Part 4: Enough Theory, Lets try it!
With the help of my high school cafeteria I was able to implement a cutting flexible queueing system during lunch. I placed a Surveying machine called a HappyOrNot Smiley terminal to see if the waiting experience improved from a week with normal fist come first served norms to a week with a cutting flexible system. The machine, like the one in the imaged below, asked students to rate their waiting experience.
From the control week to the cutting flexible week there was a slight improvement in the waiting experience. The following pie charts depict the distribution of responses. Dark green represented a mood of very happy, light green represented mild satisfaction, light red represented mildly disappointed, and dark red represented very disappointed.
Qualitative Observations:The cutting flexible queuing system was able to maintain a state of equilibria where norms and order of the mechanism was maintained. According to the staff of the cafeteria, the frequency of queue cutting did not increase even after several bright colour posters stating that queue cutting was allowed where placed all around the premise. An alternative hypothesis is that the social cost of cutting in front of known people is higher than the benefit gained from saving time while cutting.
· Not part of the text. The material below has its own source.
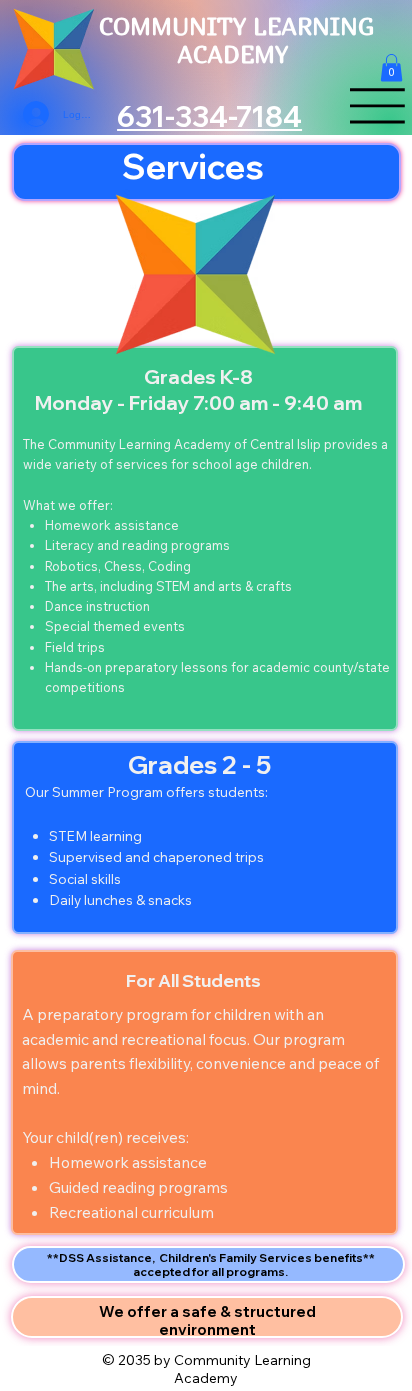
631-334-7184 (209, 116)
The social pressure inquired by cutting in front of acquaintances might prevent people from cutting in line even if queue cutting is allowed.
Part 5: In Conclusion:
While the observed improvement in waiting experience was very small, I believe that this opens the conversation into allowing queue cutting in places where a minority of people can be benefited from it. The fact that the experiment recorded a social equilibrium that maintained control shows that the cultural norms make enough pressure to allow for the implementation of this systems without fear of creating chaos. This systems are meant to help everyone who needs to cut in line for some reason or another, and while it is indeed the minority who ultimately decides to cut, that minority might include almost anyone.